§ Document
100 years of struggle

L.B. Foote / Winnipeg Free Press Archives

This year marks the 100th anniversary of the Winnipeg General Strike, a defining event in the history of Canada’s modern union movement. Iconic images including police mounted on horseback shooting into defiant crowds, and an upturned and flaming streetcar are still recognizable today, silent testament to the unrest and violence unleashed by conditions of the times, and culminating in “Bloody Saturday” — June 21, 1919 — when two strikers died and dozens of others, including police, were injured.

A variety of events around the city will honour these memories, including installation of a tilted and half-sunken streetcar monument at the corner of Main Street and Market Avenue, where the riots occurred, and just a few blocks from the city’s well-known intersection of Portage and Main where 21st century traffic now streams ceaselessly.

“We’re pretty excited about it,” says Janet Morrill, president of the University of Manitoba Faculty Association. “UMFA is one of the sponsors of events organized by the Manitoba Federation of Labour, and I’m hoping we’ll be pretty prominent in it.”

Working conditions in Winnipeg in 1919 would shock most people today, and Morrill understands that certification of UMFA by the Manitoba Labour Board in 1974 is part of the legacy of the groundbreaking strike. A century ago, the event spawned the birth of the first mandated minimum wage, and led the way for unionization of workers, improvements in employment and social conditions, and ultimately to recognition by the Supreme Court of Canada of the right to strike as essential to a meaningful process of collective bargaining protected by Canada’s Constitution.

§ Brief A
Condense the paragraph of the strike article that begins "Working conditions in Winnipeg in 1919" into a short bulleted list that keeps its main facts.
§ Brief B
Leaving out the photo credit line, list every organization the strike article names.

[Stored dataset items]
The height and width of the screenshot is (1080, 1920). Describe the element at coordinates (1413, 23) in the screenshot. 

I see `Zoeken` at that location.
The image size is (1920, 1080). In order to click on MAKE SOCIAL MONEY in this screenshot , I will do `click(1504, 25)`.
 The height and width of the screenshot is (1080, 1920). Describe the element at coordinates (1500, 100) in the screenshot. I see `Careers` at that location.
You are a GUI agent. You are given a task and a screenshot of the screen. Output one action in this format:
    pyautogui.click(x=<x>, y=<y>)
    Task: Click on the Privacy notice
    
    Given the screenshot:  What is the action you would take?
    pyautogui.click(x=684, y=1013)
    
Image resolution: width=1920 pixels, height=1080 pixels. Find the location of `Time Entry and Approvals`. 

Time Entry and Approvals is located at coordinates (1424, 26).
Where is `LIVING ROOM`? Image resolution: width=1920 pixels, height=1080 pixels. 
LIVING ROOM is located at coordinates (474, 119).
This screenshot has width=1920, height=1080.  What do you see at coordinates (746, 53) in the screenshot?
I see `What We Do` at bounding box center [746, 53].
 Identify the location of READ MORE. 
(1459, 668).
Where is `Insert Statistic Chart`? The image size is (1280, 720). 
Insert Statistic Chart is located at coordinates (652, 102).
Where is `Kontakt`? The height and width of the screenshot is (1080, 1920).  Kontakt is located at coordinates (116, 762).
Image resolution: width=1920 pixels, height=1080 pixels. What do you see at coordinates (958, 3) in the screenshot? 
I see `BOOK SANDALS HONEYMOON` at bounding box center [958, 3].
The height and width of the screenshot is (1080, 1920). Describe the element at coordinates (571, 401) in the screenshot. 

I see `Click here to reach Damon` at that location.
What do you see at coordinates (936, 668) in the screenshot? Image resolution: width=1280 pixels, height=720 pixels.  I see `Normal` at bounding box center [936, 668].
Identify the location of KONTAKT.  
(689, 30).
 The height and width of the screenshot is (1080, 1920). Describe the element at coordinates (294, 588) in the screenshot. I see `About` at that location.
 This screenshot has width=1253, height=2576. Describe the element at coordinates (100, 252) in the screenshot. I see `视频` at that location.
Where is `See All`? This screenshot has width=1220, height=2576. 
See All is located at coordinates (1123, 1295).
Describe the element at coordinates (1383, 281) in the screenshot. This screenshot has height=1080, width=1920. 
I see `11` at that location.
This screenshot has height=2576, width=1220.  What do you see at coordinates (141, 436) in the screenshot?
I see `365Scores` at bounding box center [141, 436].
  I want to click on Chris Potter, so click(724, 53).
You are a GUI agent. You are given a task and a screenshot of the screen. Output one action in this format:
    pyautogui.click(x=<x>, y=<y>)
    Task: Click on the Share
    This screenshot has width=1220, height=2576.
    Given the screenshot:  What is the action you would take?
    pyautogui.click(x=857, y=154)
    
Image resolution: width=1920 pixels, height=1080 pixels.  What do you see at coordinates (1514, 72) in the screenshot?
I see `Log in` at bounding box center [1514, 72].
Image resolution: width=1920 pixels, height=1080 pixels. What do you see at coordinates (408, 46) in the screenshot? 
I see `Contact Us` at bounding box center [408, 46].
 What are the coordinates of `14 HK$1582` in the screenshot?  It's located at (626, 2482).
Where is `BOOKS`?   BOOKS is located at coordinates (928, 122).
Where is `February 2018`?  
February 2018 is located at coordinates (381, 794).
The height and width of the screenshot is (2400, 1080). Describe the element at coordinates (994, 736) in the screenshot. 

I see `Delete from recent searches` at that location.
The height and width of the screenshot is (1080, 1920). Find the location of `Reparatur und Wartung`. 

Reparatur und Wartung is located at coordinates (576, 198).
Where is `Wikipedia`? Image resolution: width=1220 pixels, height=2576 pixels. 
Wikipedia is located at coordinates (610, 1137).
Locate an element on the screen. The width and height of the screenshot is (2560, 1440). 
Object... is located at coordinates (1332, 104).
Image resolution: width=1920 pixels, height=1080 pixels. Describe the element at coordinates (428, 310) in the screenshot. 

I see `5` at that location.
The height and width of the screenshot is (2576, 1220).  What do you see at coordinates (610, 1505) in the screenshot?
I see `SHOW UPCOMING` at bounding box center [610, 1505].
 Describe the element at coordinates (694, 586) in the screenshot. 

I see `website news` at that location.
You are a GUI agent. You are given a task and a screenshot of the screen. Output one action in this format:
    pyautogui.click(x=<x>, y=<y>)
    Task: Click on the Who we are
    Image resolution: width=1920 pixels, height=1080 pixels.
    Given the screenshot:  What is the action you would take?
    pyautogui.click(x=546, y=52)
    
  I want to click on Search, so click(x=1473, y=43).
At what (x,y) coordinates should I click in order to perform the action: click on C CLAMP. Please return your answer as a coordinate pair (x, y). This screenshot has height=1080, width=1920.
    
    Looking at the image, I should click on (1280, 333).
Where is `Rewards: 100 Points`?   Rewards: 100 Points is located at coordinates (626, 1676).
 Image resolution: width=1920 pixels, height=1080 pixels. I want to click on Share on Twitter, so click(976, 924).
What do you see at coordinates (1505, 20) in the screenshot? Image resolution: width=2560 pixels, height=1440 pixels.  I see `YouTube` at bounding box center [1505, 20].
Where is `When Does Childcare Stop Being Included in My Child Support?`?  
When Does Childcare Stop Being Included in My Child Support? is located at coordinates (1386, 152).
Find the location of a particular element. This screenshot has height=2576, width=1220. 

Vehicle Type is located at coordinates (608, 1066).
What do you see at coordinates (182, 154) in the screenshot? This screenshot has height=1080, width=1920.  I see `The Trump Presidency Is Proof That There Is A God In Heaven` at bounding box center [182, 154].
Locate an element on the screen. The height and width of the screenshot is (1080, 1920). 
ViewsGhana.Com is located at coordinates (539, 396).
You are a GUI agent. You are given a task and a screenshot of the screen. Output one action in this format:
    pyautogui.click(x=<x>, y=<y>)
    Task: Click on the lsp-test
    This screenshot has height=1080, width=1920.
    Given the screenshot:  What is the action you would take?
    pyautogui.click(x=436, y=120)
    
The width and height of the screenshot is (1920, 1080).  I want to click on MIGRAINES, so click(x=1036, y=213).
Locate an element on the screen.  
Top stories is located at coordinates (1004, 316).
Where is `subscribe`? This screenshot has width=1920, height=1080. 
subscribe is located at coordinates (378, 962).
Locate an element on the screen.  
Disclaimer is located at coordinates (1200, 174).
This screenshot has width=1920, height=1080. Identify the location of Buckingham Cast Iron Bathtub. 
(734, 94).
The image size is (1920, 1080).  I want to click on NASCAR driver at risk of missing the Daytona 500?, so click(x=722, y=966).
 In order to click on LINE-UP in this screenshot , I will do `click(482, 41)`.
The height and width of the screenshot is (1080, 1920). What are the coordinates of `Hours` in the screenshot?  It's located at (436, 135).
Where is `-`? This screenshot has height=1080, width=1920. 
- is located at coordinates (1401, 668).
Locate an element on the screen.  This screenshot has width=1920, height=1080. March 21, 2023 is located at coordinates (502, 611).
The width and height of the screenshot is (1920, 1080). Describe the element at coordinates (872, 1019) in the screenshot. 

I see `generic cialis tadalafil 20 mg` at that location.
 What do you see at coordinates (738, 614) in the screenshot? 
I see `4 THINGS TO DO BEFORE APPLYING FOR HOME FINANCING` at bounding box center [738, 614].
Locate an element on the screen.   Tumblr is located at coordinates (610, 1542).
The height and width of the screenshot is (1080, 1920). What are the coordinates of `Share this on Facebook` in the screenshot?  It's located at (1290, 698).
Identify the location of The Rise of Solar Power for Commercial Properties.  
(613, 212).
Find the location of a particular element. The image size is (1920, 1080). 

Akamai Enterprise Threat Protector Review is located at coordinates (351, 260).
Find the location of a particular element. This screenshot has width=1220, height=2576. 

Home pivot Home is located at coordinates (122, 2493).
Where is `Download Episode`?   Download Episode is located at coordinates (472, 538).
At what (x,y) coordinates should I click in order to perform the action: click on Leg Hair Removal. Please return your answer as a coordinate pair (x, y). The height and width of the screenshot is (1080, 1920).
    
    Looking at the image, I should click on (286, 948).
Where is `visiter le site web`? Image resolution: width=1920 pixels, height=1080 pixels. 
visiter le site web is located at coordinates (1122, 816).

§ Task output A
- Working conditions in Winnipeg in 1919 would shock most people today.
- Morrill sees the Manitoba Labour Board's 1974 certification of UMFA as part of the strike's legacy.
- The strike led to the first mandated minimum wage.
- It opened the way for workers to unionize and for better employment and social conditions.
- Ultimately, the Supreme Court of Canada recognized the right to strike as essential to meaningful collective bargaining protected by Canada's Constitution.

§ Task output B
- University of Manitoba Faculty Association (UMFA)
- Manitoba Federation of Labour
- Manitoba Labour Board
- Supreme Court of Canada